Cline-pass has been absolutely killer in all my initial tests.
I've now got it set up on all my machines.
I torture tested it with a massive pile of vibe coding prompts and agentic tasks all day yesterday and into the night. I built a lot of applications, and had the LLMs perform all sorts of system configurations, app installations, file management tasks, etc., for more than 12 hours straight.
I used every available model to complete multiple tasks which required lots of reasoning, including a large collection of vibe coded games, CRUD apps, and a collection of demos made with the old Rebol 2 programming language. Even the biggest models don't know how to code in Rebol well, so they burn lots of tokens looping around debug error output iterations. See https://aibynick.com/thread/52#post-139 - that was just a small piece of everything I completed in my torture test of cline-pass.

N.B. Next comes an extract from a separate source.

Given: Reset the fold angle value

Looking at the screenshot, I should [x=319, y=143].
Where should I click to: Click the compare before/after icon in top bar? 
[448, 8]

In all that work, I never got above 7% of cline-pass's 5 hour limit, and all that activity burned only 4% of my weekly limit, and only 2% of my monthly limit. That included use of GLM 5.2, Kimi 2.7, and all the other huge models in the cline-pass stable.

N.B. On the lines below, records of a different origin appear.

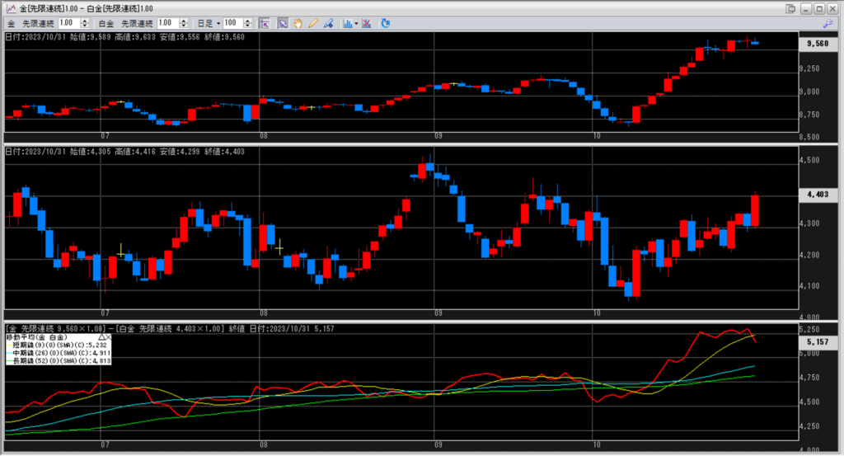Click the 金 symbol label in toolbar

point(12,23)
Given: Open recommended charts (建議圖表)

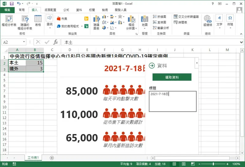Looking at the screenshot, I should (96, 22).
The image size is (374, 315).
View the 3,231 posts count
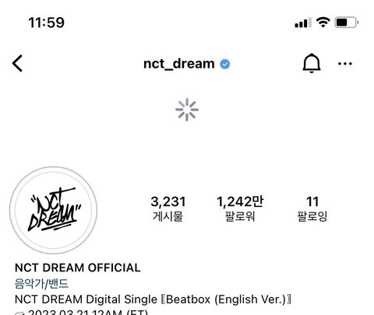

The massive volume of work completed with Deepseek V4 Flash seemed to be nearly free - I only ever saw the Cline dashboard show 1% of my 5 hour limit reached, while absolutely thrashing that model constantly for hours. Performance of V4 Flash was ridiculously fast on cline-pass.

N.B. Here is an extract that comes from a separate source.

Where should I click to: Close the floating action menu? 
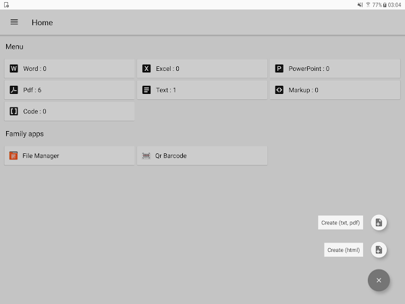[x=379, y=280]
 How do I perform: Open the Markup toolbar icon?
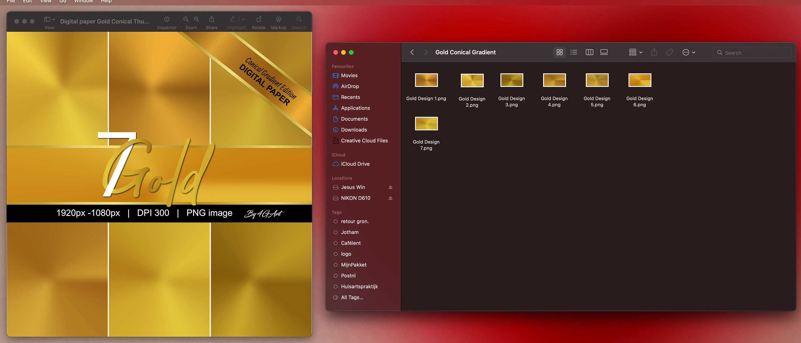point(279,19)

I should point out that one significant difference between Cline-pass and OpenRouter is that OpenRouter often simply runs requests through the APIs of the original providers of each LLM, such as Deepseek.com (not always, but for a good percentage of all their requests). Because providers like Cline-pass can run the open source models on their own servers, potentially in the US, any ban of foreign services would not necessarily shut them down.
Diversification across providers reassures my worries a bit, because I think there is a likelihood of potential collapse in the very volatile LLM industry. With open source models that are hostable on GPU infrastructure anywhere in the world, there will likely always be some way to use capable LLMs, without necessarily having to resort to only using self-hosted inference on local hardware. This is really important because the GPUs/VRAM required to self-host large models is extremely expensive - even if you spend 10s of thousands of dollars, performance won't be nearly as fast or as accessible as the APIs we've all gotten accustomed to.